Ever since the inbred crowd started voting in mass and gave us Goldwater, Nixon, Reagan, Bush I, McCain, Romney, and Bush II, I’ve argued that passing the US Citizenship Test ought to be a prerequisite for voting. Face it, if you are too stupid and uninformed to pass a test designed for people who have barely dried off their feet after getting off of the boat or crossing one of our boarder rivers or lakes, you shouldn’t be making decisions about who is running the country, your state or hometown. There are lots of on-line examples of the US Citizenship Test, try and see if you belong in a voting booth.

After Trump’s election, I’ve doubled-down on this idea. I absolutely believe a few sample questions from the Citizenship Test should be administered (automatically with randomly selected questions) before anyone casts a vote. However, after Trump I have decided that simply failing the test isn’t embarrassment enough for those morons who don’t bother to know how the country works but who think their opinions matter. Like nit-picking hanging-chads and racially–coded “purged registration lists,” I think we should do something with the idiot vote. Rather than helplessly wringing our hands after one more fraudulent Red State election count, let’s get some entertainment out of our rapidly growing idiot population.
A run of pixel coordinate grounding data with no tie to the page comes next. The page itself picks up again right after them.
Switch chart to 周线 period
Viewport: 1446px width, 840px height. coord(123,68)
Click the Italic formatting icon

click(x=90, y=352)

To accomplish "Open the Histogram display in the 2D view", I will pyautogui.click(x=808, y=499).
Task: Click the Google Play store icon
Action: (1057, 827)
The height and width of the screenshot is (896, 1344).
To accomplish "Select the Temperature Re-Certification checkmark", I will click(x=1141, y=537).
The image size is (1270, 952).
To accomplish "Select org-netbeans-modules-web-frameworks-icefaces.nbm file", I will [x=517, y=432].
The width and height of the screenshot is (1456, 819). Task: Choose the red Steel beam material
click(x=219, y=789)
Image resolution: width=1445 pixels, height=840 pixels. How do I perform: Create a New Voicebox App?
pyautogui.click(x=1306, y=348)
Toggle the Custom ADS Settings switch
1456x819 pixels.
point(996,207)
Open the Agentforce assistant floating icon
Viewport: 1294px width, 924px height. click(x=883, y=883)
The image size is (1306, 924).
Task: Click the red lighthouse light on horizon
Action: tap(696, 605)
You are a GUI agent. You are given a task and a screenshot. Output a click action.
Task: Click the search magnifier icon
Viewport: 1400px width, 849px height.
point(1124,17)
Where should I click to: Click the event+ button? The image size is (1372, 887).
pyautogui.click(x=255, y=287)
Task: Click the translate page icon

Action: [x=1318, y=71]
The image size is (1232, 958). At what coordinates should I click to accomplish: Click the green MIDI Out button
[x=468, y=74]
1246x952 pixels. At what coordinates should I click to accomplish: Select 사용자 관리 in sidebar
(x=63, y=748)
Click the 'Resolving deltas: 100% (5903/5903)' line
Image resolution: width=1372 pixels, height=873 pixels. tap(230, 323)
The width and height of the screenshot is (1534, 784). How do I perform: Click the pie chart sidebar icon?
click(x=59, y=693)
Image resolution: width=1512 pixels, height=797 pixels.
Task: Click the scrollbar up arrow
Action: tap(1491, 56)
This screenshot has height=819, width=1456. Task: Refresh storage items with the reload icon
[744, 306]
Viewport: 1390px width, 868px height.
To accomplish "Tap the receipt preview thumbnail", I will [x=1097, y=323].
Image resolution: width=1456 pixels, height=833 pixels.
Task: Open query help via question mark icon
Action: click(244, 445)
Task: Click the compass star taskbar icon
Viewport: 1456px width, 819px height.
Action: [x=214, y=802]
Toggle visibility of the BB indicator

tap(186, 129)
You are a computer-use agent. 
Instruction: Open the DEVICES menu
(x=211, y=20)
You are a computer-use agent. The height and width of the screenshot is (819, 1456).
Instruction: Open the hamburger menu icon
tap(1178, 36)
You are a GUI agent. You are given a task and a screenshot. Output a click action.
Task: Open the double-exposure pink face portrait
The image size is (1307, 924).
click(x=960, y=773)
Since the reddest states are all going to computerized voting machines my voting test system could be tacked on with almost no extra costs (Sorry Diebold and the rest of the Republican vote repressors. You’ll have to game the election system some other way.) I definitely want everyone to vote, so we’re not going to toss out anyone’s vote until we’ve had fun with it. We’re just not going to count the idiot votes for making any important decisions.
However, after the informed voters have made their selection and candidates have been chosen we’re going to do something with the idiot vote.

For every office in every election, every city, county, state, and federal final tally will include who the morons voted for. That will give us two important post-election things to consider: 1) We’ll all get to laugh at the nitwits in our midst and their pitiful attempts to participate in an informed election and 2) the so-called knowledgeable voters who made similar choices to the idiots will have an opportunity for self-reflection and, hopefully, take that moment to remove themselves from the gene pool.